Other more specialised institutions also arose to support trade finance and international trade especially with Acceptance Houses and Discount House. These are specialist banks that add their credit by accepting (signing or stamping) bills of exchange (trade bills) and other instruments which can then be sold (discounted) through a discount house (with the discount fee being calculated equal to the interest due on the remaining term of the bill before it matures and is paid). The discount houses would also emerge as the specialist counterparties in the UK dealing directly with the Bank of England in the primary Money Market or Discount market. This is the principal market through which the Bank conducts monetary policy which is essentially concerned with managing the volume and cost of credit in circulation within the financial system.
This is distinct from the Secondary Money Markets that developed in the late 1950s and early 1960s which deal in other wholesale financial instruments issued by wholesale issuers. The main secondary markets now consist of the 'Local Authority' bill market, the 'Sterling Certificate of Deposit' (essentially a security representing an underlying deposit) market, the general 'Certificate of Deposit', the 'Inter-Company' market and 'Inter-Bank' market.
(5) INVESTMENT BANKING
Investment banking is an American term which dates from the separation of commercial banking and securities businesses under the Glass Steagall provisions of the Banking Act 1933. This was adopted following the 1929 Stock Market Crash and ensuing Great Depression in the early 1930s and required the division of many large institutions or groups into separate deposit-taking banking and securities or investment firms.
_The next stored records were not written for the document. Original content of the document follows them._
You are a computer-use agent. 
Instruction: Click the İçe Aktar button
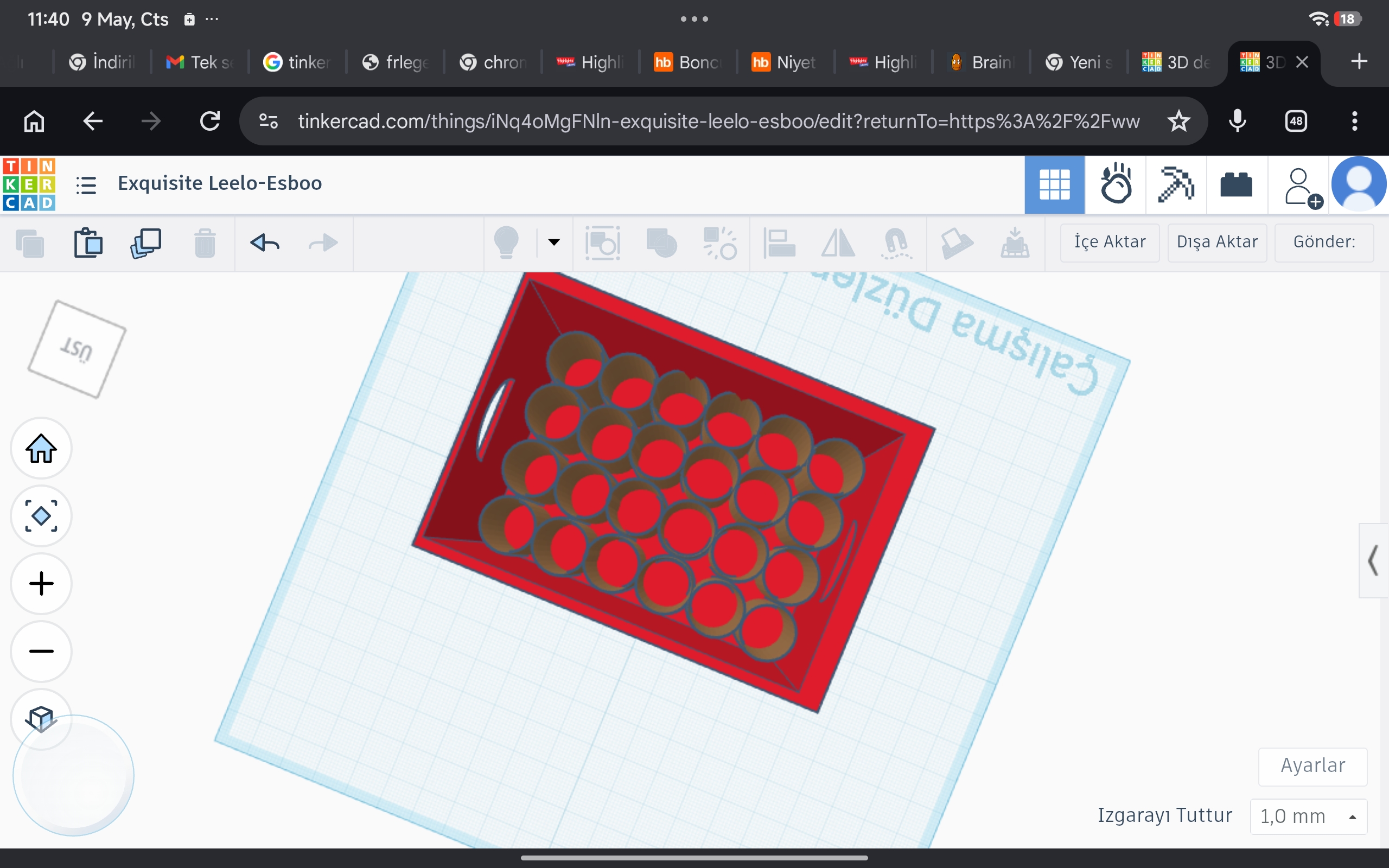pos(1110,242)
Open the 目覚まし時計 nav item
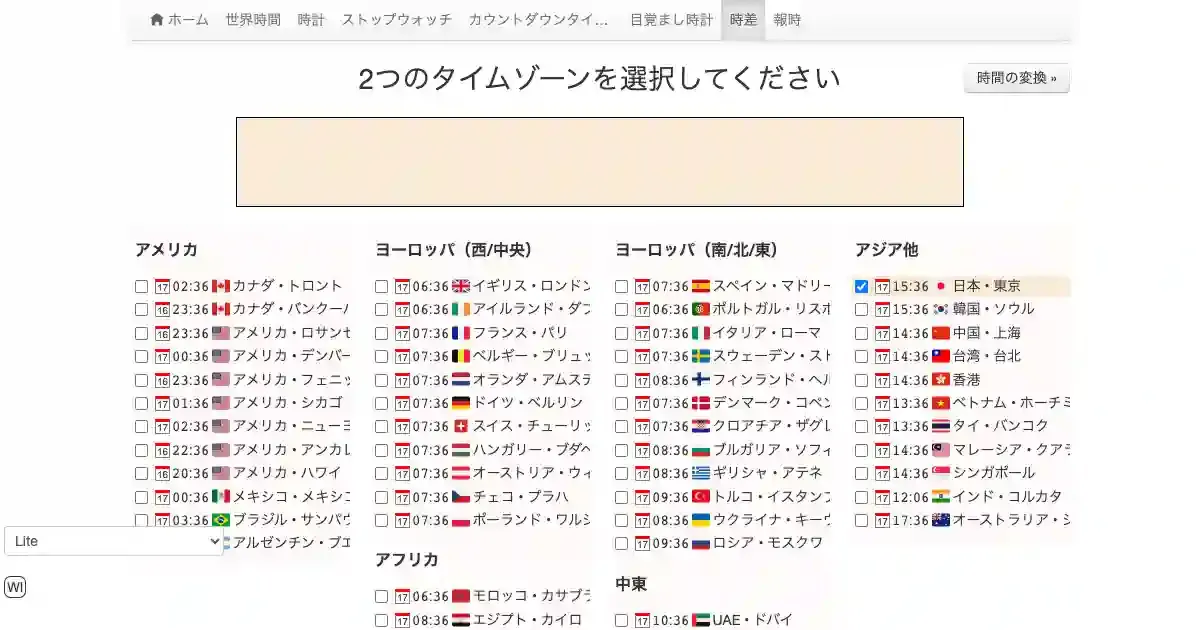Screen dimensions: 1200x630 pyautogui.click(x=671, y=20)

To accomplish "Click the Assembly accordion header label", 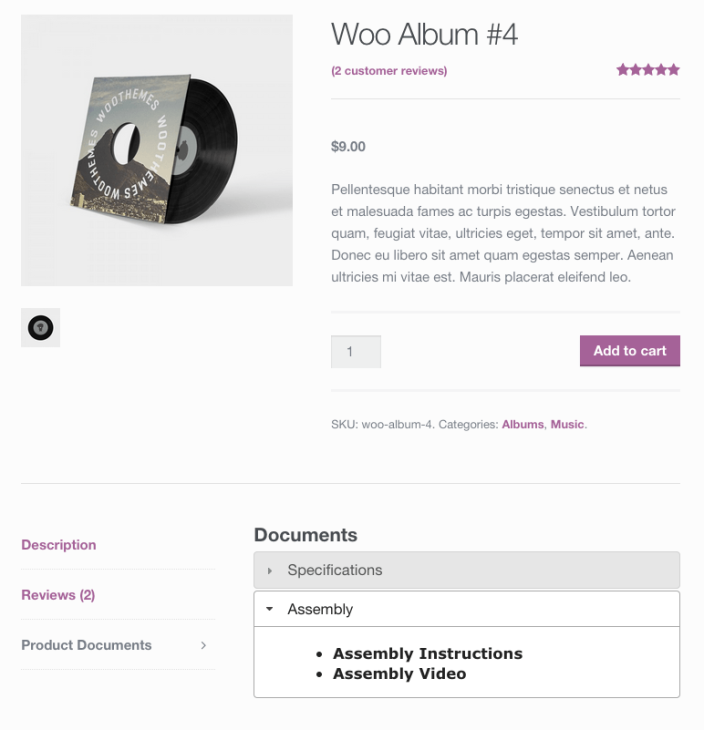I will 320,609.
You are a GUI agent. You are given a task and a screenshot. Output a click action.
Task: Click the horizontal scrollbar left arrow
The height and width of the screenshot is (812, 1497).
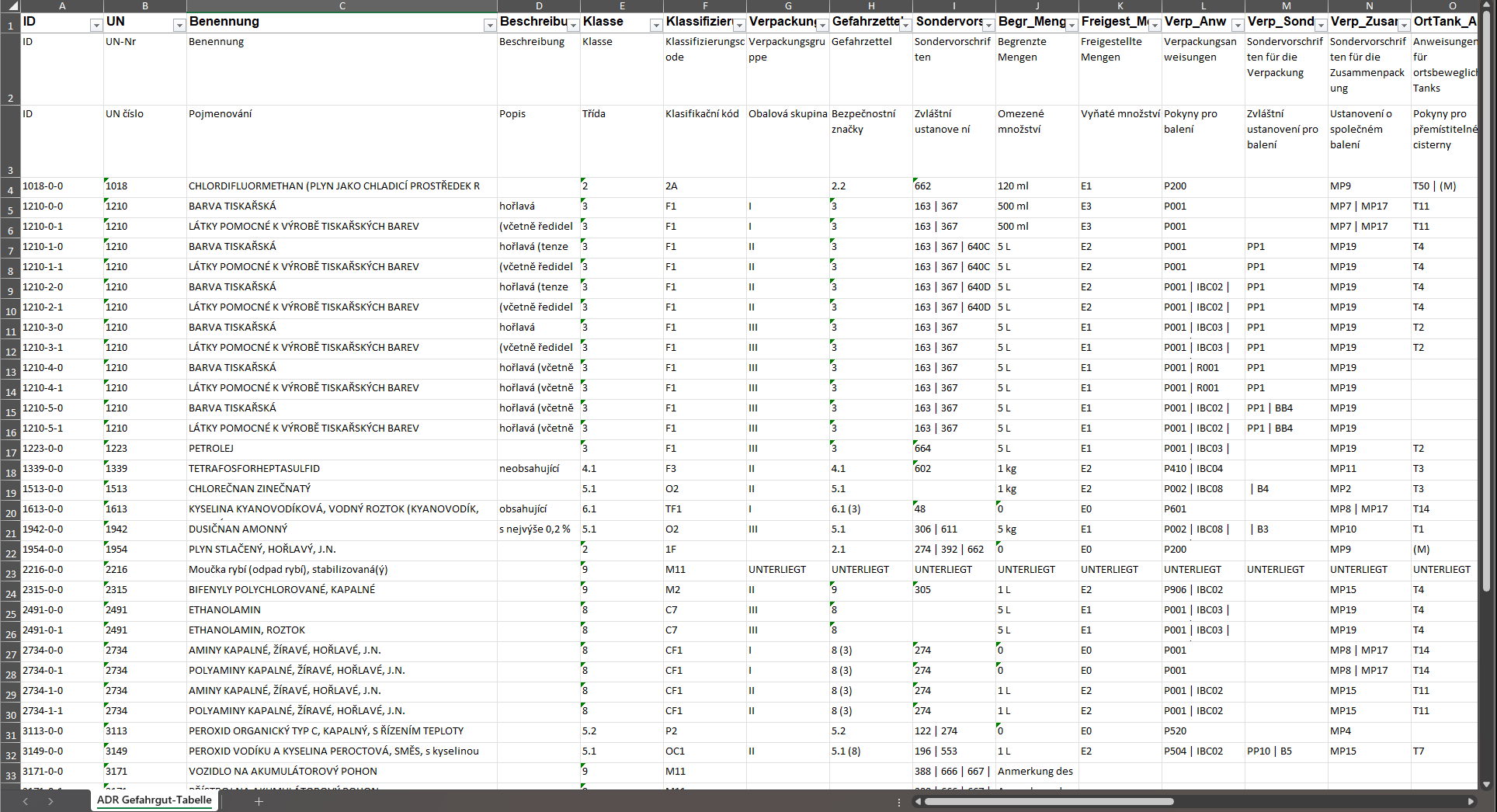(x=918, y=801)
The securities business of J P Morgan, for example, was split off with Henry S Morgan and Harold Stanley setting up Morgan Stanley in 1935. A merged Chemical Bank and Chase Manhattan Bank would later acquire J P Morgan & Co in 1996 to create J P Morgan Chase which would, in turn, purchase the fifth largest Wall Street securities firm Bear Stearns in March 2008 for $230 million with the assistance of the Federal Reserve. Investment firms engage in securities trading and market making, underwriting, asset management, corporate advisory work and other activities such as foreign exchange, financial derivatives and commodities trading. The term investment banking is commonly used with merchant banking although merchant banks were strictly British banks specialising in trade finance which could also provide deposit-taking facilities for their clients.